FISK - FASIK ..
FISK
FISK - FASIK
İnsanın nefsini hesaba çekmesi
sanıldığı kadar kolay değildir. Çevre kültürün baskısı altında kalan akıl ve
daima kötülüğü emreden nefis, meşrû (İslâmî) olmayan amelleri gündeme getirir.
Bir İslâm mütefekkiri: "Her günah tıpkı şarap gibi insanları sarhoş etseydi,
yeryüzünde ayık gezen hiç kimseyi göremezdin." diyerek önemli bir noktaya işaret
etmiştir. Sırat-ı mustakime riayet eden bir mü'min, değişik sebep ve saiklerin
etkisi altında gayrımeşrû amellerde bulunabilir. İşte bu noktada karşımıza fısk
kavramı çıkar. Şimdi bu kelimeyi ve kavramı izaha gayret edelim.
Fısk Arapça olup; Fe-Se-Ka fiilinden
masdardır. Cahiliyye döneminde, daha ziyade bitkiler ve hayvanlar için
kullanılan bir sözcüktür. Kabuklu yemişler için "kabuğundan çıkmak" veya
hayvanlar için "deliğinden çıkmak" şeklinde kullanılmıştır. Deliğinden çıkıp
zarar verdiği için fareye füvevsik denilir. Çoğulu fevâsıktır.[1]
Fahruddin-i Razi: "Fısk zararlı olan bir çıkıştır. Yaş hurma kabuğundan çıktığı
zaman fesagati'r rutbetû'denilir. Şeriat dilinde (ıstılâh olarak) fısk, Allah'a
itaat etmekten çıkıp Allah'a karşı isyan etme haline girmekten ibarettir."[2]

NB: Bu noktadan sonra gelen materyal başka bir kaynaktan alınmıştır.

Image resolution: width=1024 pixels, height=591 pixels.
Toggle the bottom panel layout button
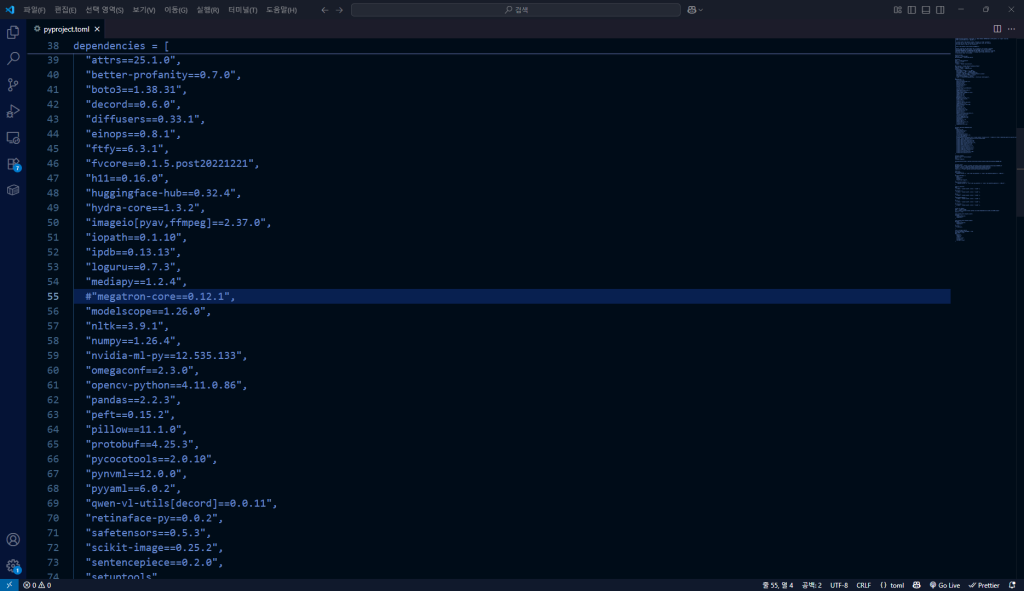926,9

diyerek, meseleyi izaha gayret eder. Sahih-i Buhari Muhtasarı, Tecrid-i Sarih
Tercemesi ve Şerhi isimli eserde: "Fısk lâfzı, hak yoldan çıkmak mânâsına, şer'i
bir ıstılâhtır. Kehf Sûresi'nin 50. âyetinde (fesaka an emri rabbih) `Şeytan
Rabbinin emrinden çıktı' kavl-i şerifine göre, hûrucun mahiyeti umûmidir."[3]

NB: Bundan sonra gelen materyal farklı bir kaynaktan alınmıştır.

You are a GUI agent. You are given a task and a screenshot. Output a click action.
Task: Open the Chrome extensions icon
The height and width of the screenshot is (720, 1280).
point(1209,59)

hükmü kayıtlıdır. İbn-i Abidin Reddu'l-Muhtar isimli eserinde: "Fâsık, doğru
yoldan çıkan mânâsınadır. İhtimal ondan murad; içki içen, zina eden ve faiz
yiyen gibi, büyük günahları irtikap edendir. Bercendi de dahi böyle
denilmiştir."[4]
diyerek, fıskı "büyük günahları irtikap" olarak tarif etmiştir. Fûkahadan
bazıları; "günahları küçük görmek ve onlarda ısrar etmek de fısktır" hükmünü
benimsemişlerdir. Genel olarak fıskın üç mertebesi vardır:
Birincisi:
Günahı çirkin kabul etmekle beraber; yine de zaman zaman, şeytanın vesvesesine
veya nefsine uyup günah işlemektir. İradesi zayıf olan insanlarda bu hâl
tekerrür eder.
İkincisi:
Günah olduğunu kabul ve ikrar ettiği halde, sık sık aynı haramları işlemektir.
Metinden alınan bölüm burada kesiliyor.